The first segment is a beautiful glimpse into the sometimes not-so-nice world of the academic researcher, into who gets credit (not necessarily the deserving one) for an idea, how animosities begin and are nurtured, about the crassness of public policy being determined by those who do not and cannot understand the basics of the science that delivers the technological goodies.
The second segment is the part that makes this book deserving of its Hugo Award. Shifting from our universe to the para-universe that initiated the transfer that began the Electron Pump, Asimov invents a truly alien race that is at once believable and violently different from our own. Here we meet Odeen, Tritt, and Dua, who each form one part of tri-sexed whole. Each of these beings becomes a real person, from Tritt, the stolid, stubborn parent, Odeen as the absent minded thinker, and most especially Dua as the feeling, capricious, different one. Part of what makes this section so seductive is that Asimov has not just stated that this was tri-sexed species, but shows just how such an arrangement could work, and then throws in something I don't think I saw elsewhere till some of Ursala K. LeGuin's stories - just what constitutes the no-no's, the 'dirty' aspects of their sex lives.

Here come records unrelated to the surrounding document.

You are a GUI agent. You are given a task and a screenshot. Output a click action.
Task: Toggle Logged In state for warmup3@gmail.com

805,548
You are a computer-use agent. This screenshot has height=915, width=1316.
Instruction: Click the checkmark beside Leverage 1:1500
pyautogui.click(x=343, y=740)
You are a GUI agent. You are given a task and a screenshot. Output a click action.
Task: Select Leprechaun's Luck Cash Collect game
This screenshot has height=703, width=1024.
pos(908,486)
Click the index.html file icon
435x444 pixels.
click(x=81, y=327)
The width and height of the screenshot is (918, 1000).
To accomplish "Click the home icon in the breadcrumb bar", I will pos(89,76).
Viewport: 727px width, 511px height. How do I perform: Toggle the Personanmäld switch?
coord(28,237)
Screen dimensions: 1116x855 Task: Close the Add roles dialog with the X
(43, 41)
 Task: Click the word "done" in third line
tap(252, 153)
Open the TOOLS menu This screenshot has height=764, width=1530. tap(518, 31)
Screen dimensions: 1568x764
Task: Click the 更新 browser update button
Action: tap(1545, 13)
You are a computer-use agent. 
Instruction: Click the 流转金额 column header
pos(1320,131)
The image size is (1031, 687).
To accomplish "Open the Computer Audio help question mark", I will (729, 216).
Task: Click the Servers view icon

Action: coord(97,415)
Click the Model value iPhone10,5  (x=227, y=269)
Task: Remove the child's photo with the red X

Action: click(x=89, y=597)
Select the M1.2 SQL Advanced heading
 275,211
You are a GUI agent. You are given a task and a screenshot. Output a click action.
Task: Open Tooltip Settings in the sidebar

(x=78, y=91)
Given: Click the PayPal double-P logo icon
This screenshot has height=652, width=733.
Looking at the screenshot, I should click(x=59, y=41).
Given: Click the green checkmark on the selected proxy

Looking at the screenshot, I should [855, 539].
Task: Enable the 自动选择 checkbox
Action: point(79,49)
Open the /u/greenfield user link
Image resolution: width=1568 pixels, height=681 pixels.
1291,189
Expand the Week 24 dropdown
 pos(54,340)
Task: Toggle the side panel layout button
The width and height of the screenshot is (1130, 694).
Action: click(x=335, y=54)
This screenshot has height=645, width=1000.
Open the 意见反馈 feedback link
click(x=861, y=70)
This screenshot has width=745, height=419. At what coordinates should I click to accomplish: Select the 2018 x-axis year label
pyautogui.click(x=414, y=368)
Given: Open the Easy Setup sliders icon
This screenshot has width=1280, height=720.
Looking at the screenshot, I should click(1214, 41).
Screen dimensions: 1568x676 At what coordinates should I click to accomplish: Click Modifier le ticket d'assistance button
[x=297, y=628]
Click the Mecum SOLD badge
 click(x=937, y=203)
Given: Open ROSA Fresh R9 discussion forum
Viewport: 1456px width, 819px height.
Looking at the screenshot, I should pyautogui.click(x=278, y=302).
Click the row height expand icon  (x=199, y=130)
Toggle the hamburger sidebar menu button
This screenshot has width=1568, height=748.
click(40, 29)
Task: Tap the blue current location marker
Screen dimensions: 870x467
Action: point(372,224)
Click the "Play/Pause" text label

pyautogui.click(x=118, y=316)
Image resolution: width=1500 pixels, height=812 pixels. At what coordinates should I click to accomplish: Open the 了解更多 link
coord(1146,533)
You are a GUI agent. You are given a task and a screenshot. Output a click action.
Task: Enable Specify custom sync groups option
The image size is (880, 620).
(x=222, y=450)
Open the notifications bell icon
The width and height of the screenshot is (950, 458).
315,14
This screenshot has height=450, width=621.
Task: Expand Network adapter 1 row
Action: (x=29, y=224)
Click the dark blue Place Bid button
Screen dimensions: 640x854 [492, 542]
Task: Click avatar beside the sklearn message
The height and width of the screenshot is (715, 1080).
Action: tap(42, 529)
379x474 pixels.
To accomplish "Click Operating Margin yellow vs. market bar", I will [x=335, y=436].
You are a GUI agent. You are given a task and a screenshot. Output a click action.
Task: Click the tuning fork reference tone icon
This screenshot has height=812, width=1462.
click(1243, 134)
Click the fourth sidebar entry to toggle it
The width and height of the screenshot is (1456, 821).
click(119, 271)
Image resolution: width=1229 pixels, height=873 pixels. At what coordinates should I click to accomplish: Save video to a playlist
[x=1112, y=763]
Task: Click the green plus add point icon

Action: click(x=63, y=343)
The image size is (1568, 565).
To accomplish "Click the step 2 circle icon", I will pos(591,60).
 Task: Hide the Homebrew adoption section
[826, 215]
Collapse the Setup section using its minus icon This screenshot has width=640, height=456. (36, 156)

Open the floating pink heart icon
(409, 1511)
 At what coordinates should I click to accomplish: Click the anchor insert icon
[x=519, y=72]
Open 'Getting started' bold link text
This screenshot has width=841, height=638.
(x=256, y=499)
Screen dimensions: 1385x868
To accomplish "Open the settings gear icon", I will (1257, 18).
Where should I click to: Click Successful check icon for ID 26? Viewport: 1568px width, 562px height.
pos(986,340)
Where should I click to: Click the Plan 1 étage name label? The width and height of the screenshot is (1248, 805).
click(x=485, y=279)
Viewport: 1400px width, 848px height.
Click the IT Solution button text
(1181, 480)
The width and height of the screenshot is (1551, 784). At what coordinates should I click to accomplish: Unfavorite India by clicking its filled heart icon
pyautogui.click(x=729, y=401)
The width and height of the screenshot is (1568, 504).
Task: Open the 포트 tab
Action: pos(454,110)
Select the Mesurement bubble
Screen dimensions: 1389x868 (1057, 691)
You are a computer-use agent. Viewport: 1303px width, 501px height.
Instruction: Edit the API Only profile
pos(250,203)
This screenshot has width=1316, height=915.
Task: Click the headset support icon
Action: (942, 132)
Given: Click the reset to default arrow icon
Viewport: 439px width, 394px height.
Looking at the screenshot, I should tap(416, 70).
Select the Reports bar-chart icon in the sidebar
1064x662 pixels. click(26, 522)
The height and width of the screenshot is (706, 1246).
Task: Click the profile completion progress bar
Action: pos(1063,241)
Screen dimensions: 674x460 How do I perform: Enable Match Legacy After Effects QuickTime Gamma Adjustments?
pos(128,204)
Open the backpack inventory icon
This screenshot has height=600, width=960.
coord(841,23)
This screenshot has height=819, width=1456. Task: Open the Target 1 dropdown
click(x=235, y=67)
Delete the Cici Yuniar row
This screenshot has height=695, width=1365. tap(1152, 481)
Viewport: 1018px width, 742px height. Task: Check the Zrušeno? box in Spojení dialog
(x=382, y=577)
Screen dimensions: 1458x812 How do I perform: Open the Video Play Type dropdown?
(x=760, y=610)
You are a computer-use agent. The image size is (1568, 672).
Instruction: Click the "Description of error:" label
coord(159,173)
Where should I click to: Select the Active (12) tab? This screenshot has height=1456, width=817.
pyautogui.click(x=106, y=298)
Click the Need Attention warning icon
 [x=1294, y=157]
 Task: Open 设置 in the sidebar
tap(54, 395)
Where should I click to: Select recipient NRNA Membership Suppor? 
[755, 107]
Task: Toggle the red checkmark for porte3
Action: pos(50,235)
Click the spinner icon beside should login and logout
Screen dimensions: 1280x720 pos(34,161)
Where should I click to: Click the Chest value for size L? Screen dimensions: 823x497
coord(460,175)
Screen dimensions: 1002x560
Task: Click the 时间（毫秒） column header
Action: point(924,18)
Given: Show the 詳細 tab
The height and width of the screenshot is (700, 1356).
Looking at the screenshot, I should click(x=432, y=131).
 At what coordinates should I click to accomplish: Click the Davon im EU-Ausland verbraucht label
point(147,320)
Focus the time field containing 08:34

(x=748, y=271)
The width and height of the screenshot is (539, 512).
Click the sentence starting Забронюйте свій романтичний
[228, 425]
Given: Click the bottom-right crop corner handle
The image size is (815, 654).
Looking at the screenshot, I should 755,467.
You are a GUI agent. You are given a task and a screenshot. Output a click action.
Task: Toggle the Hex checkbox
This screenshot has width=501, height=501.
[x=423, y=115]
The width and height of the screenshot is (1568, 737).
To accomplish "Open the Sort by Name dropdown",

And these aspects, when viewed in terms of the whole life cycle of this species, make sense! A truly remarkable achievement, and I wish he had written more about this remarkable universe and its inhabitants.
The third section returns to our universe, and deals with how free investigation into reality guided by leaps of intuition can overcome even two separate hide-bound organizations, and naturally leads to the resolution of the problems introduced in the earlier sections. This section is not quite as strong as the other two, but does definitely develop one of Asimov's points: the characteristics of the universe we live in are determined by several seemingly random constants, from the strength of quark-quark interactions to the speed of light, and changing any of them would result in very radically different universes.
A strong novel, with some excellent characterization within each section, and based on a solid bedrock of real science. This is possibly the best stand-alone fiction work that he wrote, and should be placed on your shelves right next the Foundation and Robot series.